## RECORD EXTRACTS
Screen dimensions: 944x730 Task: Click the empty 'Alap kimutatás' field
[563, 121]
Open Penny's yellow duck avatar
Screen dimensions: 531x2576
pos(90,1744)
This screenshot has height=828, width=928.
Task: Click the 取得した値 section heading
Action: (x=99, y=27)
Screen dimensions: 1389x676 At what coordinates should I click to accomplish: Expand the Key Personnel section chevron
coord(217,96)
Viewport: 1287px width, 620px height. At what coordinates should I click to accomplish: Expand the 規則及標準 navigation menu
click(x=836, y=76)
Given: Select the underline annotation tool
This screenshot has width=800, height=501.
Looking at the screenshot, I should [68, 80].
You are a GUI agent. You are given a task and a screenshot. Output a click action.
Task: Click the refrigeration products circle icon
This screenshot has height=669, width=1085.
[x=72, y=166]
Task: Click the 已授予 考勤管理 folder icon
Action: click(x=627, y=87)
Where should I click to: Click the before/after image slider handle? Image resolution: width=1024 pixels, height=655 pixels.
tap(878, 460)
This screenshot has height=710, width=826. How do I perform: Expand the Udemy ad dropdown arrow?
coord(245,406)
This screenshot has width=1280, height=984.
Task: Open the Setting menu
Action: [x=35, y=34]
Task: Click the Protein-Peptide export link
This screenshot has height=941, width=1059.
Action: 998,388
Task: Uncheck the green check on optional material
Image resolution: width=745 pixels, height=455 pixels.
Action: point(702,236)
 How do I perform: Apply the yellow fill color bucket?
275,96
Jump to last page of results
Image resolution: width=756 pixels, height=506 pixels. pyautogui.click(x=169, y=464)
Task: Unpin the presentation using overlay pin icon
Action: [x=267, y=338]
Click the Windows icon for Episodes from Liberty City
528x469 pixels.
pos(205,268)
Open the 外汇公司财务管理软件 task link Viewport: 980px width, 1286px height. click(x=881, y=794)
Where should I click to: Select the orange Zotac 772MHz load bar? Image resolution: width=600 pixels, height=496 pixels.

## EXERCISE DESCRIPTION
Work out how many lines in the entries above include the word "Select". Respond with only the number.

## YOUR SOLUTION
2